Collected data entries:
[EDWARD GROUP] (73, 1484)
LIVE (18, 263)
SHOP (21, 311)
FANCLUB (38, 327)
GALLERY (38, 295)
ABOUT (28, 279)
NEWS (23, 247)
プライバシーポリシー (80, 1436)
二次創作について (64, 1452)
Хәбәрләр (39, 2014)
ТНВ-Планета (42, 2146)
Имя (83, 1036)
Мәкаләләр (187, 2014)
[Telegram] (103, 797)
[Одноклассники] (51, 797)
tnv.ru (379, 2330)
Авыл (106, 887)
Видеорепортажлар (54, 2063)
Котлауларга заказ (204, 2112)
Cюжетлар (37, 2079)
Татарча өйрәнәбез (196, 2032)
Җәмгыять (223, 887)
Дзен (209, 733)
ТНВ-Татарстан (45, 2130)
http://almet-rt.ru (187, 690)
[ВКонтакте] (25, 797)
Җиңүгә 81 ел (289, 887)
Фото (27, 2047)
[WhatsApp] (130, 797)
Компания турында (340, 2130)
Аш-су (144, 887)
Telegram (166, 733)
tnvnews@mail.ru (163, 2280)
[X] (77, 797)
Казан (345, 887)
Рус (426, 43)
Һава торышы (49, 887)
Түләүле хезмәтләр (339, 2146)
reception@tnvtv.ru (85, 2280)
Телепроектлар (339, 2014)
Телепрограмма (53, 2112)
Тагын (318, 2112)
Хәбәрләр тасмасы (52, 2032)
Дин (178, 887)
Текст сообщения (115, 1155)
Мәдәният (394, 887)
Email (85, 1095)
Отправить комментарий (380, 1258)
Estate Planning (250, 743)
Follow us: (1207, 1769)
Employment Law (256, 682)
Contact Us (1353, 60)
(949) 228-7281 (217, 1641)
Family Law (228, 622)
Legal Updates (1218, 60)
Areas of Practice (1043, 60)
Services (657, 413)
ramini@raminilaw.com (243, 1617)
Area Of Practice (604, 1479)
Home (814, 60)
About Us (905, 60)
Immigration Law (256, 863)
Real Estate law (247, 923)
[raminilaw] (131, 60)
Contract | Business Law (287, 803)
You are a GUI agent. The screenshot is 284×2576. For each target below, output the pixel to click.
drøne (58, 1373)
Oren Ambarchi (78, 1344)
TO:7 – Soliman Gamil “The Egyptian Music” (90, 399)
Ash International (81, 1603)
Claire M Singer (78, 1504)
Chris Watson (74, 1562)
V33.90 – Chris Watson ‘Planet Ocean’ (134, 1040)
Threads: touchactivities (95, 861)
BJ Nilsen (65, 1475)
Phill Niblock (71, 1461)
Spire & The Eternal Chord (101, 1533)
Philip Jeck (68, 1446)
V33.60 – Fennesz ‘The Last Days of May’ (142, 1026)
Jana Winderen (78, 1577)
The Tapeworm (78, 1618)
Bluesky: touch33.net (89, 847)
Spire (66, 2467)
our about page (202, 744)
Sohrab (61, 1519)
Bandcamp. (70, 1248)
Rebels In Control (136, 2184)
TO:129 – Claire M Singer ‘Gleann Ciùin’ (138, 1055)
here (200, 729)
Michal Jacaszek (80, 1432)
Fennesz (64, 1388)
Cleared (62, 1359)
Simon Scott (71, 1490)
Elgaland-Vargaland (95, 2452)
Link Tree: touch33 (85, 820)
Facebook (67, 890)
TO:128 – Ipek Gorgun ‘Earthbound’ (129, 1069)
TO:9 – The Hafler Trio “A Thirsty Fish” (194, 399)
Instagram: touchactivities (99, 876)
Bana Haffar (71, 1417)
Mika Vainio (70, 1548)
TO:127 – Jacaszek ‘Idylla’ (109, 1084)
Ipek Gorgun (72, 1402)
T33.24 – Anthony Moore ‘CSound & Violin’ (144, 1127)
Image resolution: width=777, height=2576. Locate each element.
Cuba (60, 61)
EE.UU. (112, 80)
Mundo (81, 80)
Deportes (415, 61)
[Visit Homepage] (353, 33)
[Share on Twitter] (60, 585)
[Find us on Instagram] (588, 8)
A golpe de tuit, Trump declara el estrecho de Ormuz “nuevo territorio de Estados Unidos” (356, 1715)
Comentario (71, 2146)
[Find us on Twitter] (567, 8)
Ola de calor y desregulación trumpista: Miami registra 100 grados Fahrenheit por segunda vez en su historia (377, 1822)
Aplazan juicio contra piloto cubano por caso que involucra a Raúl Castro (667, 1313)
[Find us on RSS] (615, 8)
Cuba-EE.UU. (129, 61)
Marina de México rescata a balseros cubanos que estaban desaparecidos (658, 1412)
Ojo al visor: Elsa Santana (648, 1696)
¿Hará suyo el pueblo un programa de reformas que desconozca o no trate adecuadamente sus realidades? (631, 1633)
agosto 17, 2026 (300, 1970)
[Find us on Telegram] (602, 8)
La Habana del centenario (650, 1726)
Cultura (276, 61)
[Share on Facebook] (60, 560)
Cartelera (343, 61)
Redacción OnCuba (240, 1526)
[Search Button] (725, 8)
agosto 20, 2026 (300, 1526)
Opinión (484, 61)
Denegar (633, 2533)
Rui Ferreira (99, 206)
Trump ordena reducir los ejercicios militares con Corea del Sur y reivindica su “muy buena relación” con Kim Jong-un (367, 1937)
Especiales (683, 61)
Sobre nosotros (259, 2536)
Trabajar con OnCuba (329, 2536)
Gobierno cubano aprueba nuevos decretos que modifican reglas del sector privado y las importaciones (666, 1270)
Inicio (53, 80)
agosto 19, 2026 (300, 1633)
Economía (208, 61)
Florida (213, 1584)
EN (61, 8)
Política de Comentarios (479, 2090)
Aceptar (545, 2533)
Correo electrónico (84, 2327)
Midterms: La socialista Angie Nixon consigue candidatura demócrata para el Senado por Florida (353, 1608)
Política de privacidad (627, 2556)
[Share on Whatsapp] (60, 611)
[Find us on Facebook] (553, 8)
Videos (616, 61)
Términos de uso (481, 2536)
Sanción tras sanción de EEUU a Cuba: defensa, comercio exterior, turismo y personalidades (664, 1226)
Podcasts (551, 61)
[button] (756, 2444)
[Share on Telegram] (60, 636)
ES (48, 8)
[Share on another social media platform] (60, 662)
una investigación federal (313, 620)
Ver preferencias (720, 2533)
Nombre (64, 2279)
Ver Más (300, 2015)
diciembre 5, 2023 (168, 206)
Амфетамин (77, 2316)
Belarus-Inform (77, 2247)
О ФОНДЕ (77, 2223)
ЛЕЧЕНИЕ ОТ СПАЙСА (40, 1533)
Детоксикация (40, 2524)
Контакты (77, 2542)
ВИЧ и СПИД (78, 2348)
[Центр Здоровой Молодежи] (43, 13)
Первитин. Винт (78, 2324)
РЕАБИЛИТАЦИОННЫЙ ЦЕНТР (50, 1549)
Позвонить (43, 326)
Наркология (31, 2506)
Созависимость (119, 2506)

TASK REQUIREMENTS - Nothing but a number should be given for this: how many lines in the entries above contain "agosto"?

PROBLEM SOLUTION - 3